- Directed by: Ali Akbar
- Written by: Ali Akbar
- Produced by: V. H. M. Rafeeque
- Starring: Kalabhavan Mani Cochin Haneefa Harishree Ashokan Salim Kumar Nadirshah Jagathy Sreekumar Kalabhavan Shajohn
- Cinematography: J. Williams
- Edited by: G. Murali
- Music by: Thej Mervin C. Rajamani (Score)
- Production company: Sealine Movies
- Distributed by: Sealine Release Central Pictures
- Release date: 11 October 2002;
- Running time: 170 minutes
- Country: India
- Language: Malayalam

= Bamboo Boys =

Bamboo Boys is a 2002 Indian Malayalam-language comedy film written and directed by Ali Akbar. It stars Kalabhavan Mani, Cochin Haneefa, Harishree Ashokan, Salim Kumar, Nadirshah, Jagathy Sreekumar and Kalabhavan Shajohn. The film was released on 11 October 2002. The film follows a group of tribals who attempt to bring a doctor from town to the forest to treat their headman's wife.

==Plot==

Four tribal men from a jungle - Olanga, Nakki, Makku and Themba come to town in search of a doctor to cure their headman's wife and to win the hands of Kuduki, the headman's daughter. Being in town for the first time, everything seems new and strange for them. They engage in mischief and cause much havoc.

== Soundtrack ==
The film's soundtrack contains 8 songs, all composed by Thej Merwin. Lyrics were by Gireesh Puthenchery and Ali Akbar.

| # | Title | Singer(s) |
|---|---|---|
| 1 | "Bamboo Boys" | Madhu Balakrishnan, Chorus |
| 2 | "Eninnale Choppanam" | Kalabhavan Mani |
| 3 | "Karutha Kozhi" | Kalabhavan Mani |
| 4 | "Karutha Muthe" | K. J. Yesudas, Sujatha Mohan |
| 5 | "Karutha Muthe" (F) | Sujatha Mohan |
| 6 | "Karutha Muthe" (M) | K. J. Yesudas |
| 7 | "Olakkai Kondu Thaalam Pidichu" | M. G. Sreekumar |
| 8 | "Om Jaya Showre" | K. S. Chitra |

== Reception ==
A critic from Chithram wrote that " In short, 'Bamboo Boys' is a slapstick comedy, worth watching". A critic from Cinesouth wrote that "This should give you a fair idea of what the film would be like. Never mind the fact that the film ends well. Sometimes, nothing works like a good laugh".

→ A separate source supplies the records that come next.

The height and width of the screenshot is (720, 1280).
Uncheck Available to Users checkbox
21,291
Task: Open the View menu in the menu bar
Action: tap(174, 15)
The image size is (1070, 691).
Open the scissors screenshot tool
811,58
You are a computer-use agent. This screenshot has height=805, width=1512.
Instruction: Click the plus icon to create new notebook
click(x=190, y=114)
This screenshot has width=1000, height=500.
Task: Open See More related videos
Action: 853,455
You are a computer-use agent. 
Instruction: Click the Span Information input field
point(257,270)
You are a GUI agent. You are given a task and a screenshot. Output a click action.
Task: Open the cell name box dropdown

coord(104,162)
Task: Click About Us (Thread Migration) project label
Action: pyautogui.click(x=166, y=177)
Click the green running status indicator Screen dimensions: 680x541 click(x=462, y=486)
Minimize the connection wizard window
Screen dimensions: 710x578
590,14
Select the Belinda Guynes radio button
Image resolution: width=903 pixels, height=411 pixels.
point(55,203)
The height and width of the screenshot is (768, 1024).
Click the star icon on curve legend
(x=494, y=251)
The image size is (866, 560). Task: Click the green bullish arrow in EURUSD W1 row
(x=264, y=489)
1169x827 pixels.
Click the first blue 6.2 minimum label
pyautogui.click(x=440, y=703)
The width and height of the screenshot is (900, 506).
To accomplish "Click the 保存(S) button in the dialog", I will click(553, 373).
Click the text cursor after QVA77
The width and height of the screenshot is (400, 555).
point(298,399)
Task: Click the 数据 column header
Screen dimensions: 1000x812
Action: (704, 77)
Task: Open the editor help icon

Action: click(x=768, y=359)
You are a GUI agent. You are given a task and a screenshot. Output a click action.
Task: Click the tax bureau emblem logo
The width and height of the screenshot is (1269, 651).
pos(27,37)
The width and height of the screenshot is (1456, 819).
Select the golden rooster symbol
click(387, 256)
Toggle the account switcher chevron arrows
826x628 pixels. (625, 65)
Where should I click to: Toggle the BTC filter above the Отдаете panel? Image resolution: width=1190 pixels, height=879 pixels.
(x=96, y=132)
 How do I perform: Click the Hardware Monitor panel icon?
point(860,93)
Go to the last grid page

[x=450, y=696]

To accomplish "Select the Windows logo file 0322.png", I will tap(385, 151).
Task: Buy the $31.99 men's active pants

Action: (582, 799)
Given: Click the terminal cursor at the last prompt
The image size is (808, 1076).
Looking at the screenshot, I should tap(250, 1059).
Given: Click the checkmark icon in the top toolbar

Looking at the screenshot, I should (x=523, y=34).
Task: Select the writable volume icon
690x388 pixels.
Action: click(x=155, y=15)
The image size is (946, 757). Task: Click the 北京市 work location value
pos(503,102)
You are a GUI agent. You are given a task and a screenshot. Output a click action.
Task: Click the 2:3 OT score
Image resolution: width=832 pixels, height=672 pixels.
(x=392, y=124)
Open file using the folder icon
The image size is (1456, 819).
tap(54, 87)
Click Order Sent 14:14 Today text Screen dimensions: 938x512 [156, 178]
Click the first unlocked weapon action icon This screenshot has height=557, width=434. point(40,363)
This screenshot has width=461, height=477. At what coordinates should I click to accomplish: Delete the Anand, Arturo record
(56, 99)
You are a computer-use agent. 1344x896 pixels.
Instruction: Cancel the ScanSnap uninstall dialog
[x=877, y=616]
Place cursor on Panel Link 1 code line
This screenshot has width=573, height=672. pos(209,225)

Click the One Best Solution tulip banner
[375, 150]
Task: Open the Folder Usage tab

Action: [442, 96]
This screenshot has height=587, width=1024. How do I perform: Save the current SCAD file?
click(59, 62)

In a 2023 interview with Deshabhimani magazine, Salim Kumar, one of the leading actors in the film, expressed that the movie humiliated people residing in the jungle. He revealed that he frequently left the set due to clashes over ideas and the script with the director, Ali Akbar. Kumar also mentioned that he would not have participated in the film if he were given the choice today.